With his blonde hair cutting through the movie’s gray and black palette, Caviezel is a crucial anchor for this hollow character study to be taken as seriously as possible. It’s an intriguing, restrained performance but loses its appeal parallel to how the movie doesn’t develop Ballard beyond being a symbol. A casual YouTube search on the real Ballard shows that he’s a far more outspoken, hyper type than we see here. It suggests a different tone for such a character-focused story, and one wonders why the makers were weary of it.

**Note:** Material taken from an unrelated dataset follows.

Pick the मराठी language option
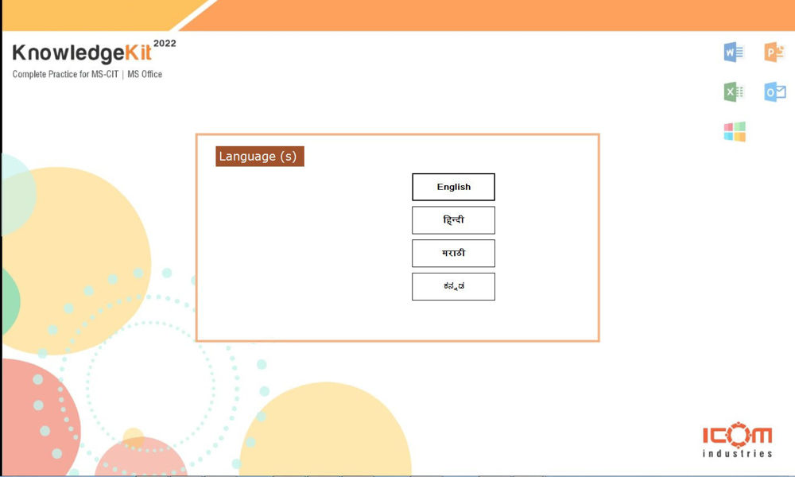 [453, 253]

“Sound of Freedom” takes place in, and posits to be, a tough conversation piece about the world of child sex trafficking, but it’s hardly any more informational than a horror movie about bogeymen. A few factoids about the pervasiveness of modern slavery are shared in text at the end, and there’s a note about how Ballard’s dedication helped pass legislation that made international cooperation on such stings more possible, but these notes are overshadowed by “Sound of Freedom” yet again being misguided and making the cause about itself. As the end credits play, Jim Caviezel re-appears to say how the makers of “Sound of Freedom” believe this movie could be the “Uncle Tom’s Cabin for 21st-century slavery.” He says that the children shown in the movie are the real heroes but spends most of the time trying to empower you, the people, to spread the word, scan the QR code, and buy more tickets so other people can see this movie and put an end to this horror. But there’s little transparency here about how seeing Monteverde’s film can help stop child sex trafficking, as this movie suggests. The suspiciousness of “Sound of Freedom” is queasy itself.
Now playing in theaters.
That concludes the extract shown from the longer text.